How to deal with more volatile gas prices

by: Hans van Cleef

After its introduction in 2003, the Dutch Title Transfer Facility (TTF) has become the most traded and liquid gas market in Europe. This gas trading market (with a postponed physical deliver) was established primarily to make gas trading easier. For a long time, the security of gas supply was regulated by means of contracts with a duration of 20 to 30 years. The price was, due to a lack of a better alternative, linked to the oil price. These long-term contracts had the advantage that the gas supplier could safely invest in the production of gas. After all, he knew that the produced volume would be sold. A guaranteed access to supply was the most important benefit for the buyer. Both buyer and seller therefore knew that their business was secured for a longer period of time.

The current gas market hubs also have future contracts (contracts with physical gas delivery in the future). But in contrast to the old contracts, liquidity is only present in the first three years of the curve, and especially in the first year. The advantage of this is that parties are not bound for a long-term contract. They can benefit  from price movements on the spot market and adjust volumes to consumer needs  and changing demand. Although TTF as a trading center still has physical supply of gas as underlying basis, the trade before physical delivery is increasing as a result of this flexibility for gas producers, consumers and… market speculators.

“You may wonder whether you, as a net importer, would like to be completely exposed to the spot market”

More trade and certain gas supplies at the same time seem contradictory. After all, gas production from the Groningen field is rapidly being reduced and gas production from small fields is also declining. It is not without reason that the Netherlands became a net importer of natural gas for the first time in the past year after having been a net exporter for decades. But what does that mean for the security of gas supply in the Netherlands now that we are producing less, but we cannot do without it for the time being? And does TTF have a future now that the foundation under the trading platform is changing? Finally, you may wonder whether you, as a net importer, would like to be completely exposed to the spot market. So, let’s zoom into these questions.

Although national gas production is declining rapidly, we will continue to be a serious gas producer for years to come, especially for our own consumption. Nevertheless, we already have to import gas to meet our own needs. This import capacity is already there, for example the Rotterdam GATE LNG terminal is being used more and more. On top of that, the new pipeline from Russia to Germany will also contribute to sufficient gas import capacity to Western Europe, and therefore the Netherlands. In addition, the existing capacity of nitrogen plants is being expanded. In those factories, imported gas from, for example, Norway and Russia can be enriched with nitrogen to the same quality level as that from gas from the Groningen field.

“What sets us apart from experienced European net gas importers is our gas storage capacity”

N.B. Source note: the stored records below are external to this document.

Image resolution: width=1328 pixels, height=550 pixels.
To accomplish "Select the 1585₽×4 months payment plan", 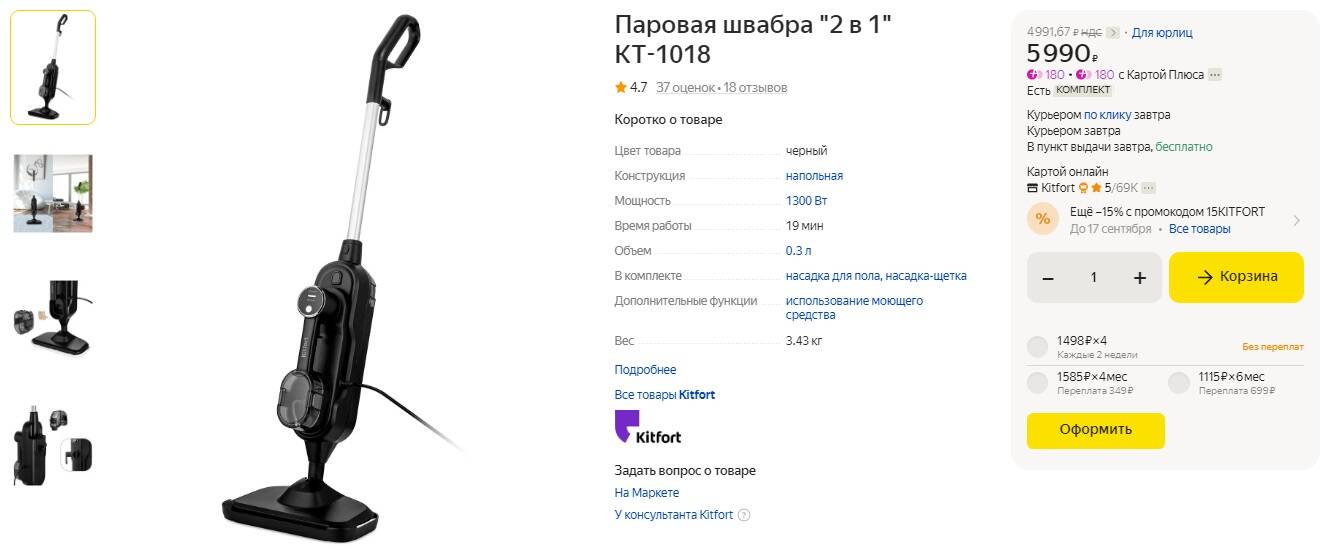I will [x=1038, y=382].
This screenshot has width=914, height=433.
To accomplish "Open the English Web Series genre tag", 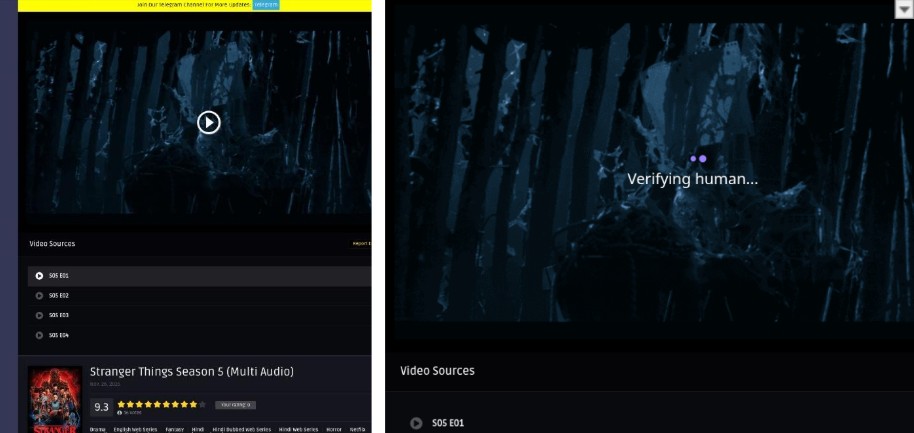I will click(135, 429).
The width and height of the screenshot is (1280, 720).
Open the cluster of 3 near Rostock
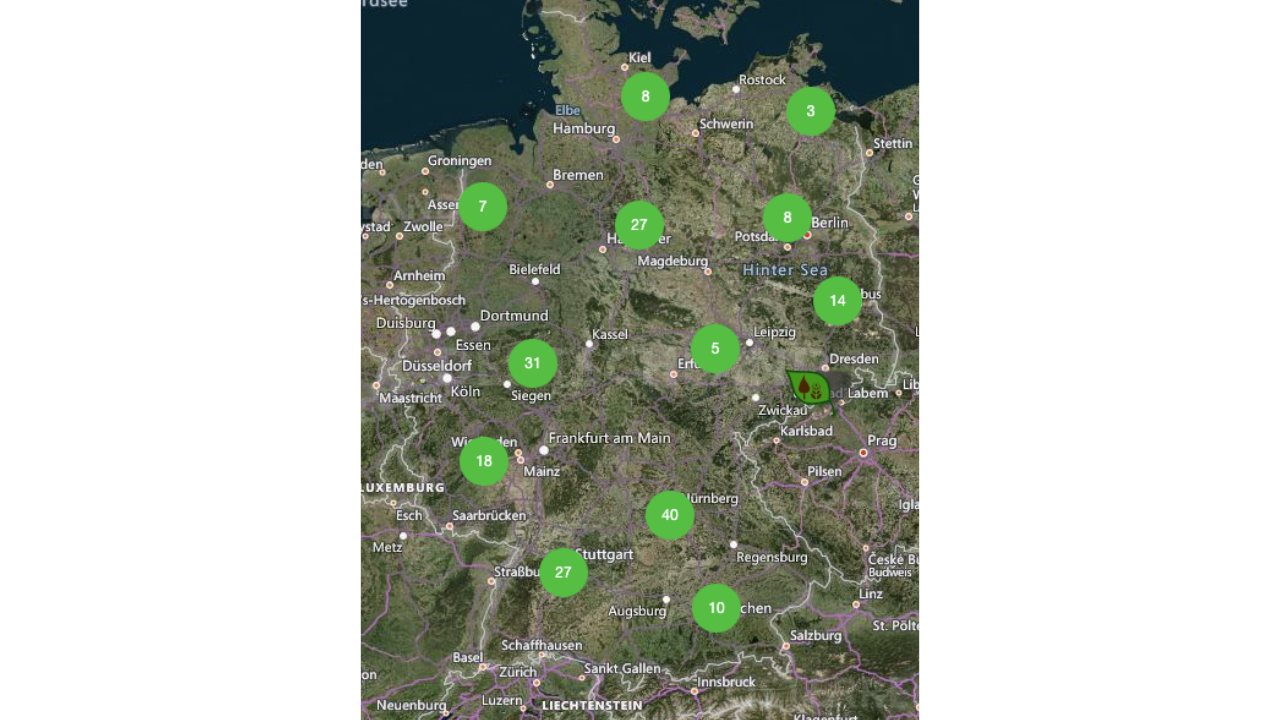(x=810, y=111)
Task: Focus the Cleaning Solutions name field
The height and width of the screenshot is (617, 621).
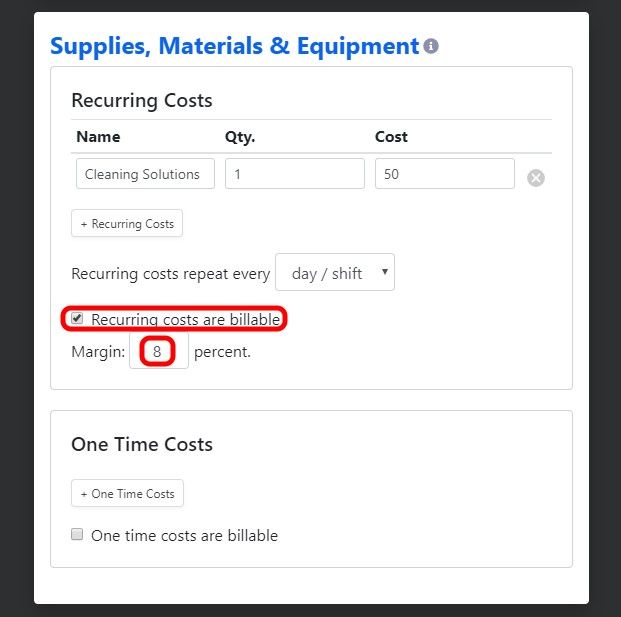Action: (x=145, y=174)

What sets us apart from experienced European net gas importers such as France, Austria and Italy is our gas storage capacity. By building up large stocks in time, we will have less exposure to the whims of the spot market. It seems wise to consider whether it is better not to conclude longer term contracts (> 3 years) for part of your gas stocks in addition to the short-term trade on the TTF. This would ensure some spreading of price risks. It could also offer higher security of supply in the event of supply calamities and/or unexpectedly large increases in demand for gas in other parts of the world. For instance, after the tsunami at Fukushima, Japan, the demand for LNG in Japan increased sharply due to the sudden closure of many nuclear power plants. This led to an unexpected worldwide jump in gas prices.

Does the TTF have a future as the most important gas trading market? The availability of gas in the Netherlands will decrease if local production is not balanced by rising gas imports. These imports appear to be guaranteed for the time being. The time will have to show whether gas buyers in the Netherlands are able to continue to buy the correct volumes in time to guarantee future deliveries. The trade and market speculation will play an increasingly important role. For the time being, the future for TTF therefore appears to be guaranteed. However, gas must be supplied at the end of a contract – regardless of how often it has changed ownership. Given this obligation for gas supply in the future, the government also has an important role to play here and long-term policy is desirable.

“Without the rigor of long-term contracts with the right price structure, you as a net importer are ultimately at the mercy of the whims of the market”

Then the last question regarding dependence on spot markets. Long-term oil price linked contracts have many disadvantages. The limited flexibility and price dependence of a market that can behave differently from the gas market makes the alternative of a gas benchmark attractive, especially for short-term trading. But now we seem to be heading in the other direction. The gas price is determined by supply and demand. These can vary greatly. Certainly in times of extreme weather conditions, production disruptions and geopolitical conflicts, demand can rise rapidly or supply can fall rapidly. With more and more market parties speculating on these price movements, the threat of a change in supply or demand may already be a reason for large price fluctuations. Without the rigor of long-term contracts with the right price structure, you as a net importer are ultimately at the mercy of the whims of the market. From this price risk perspective you can also argue that at least part of the expected delivery volumes should be laid down in long-term contracts.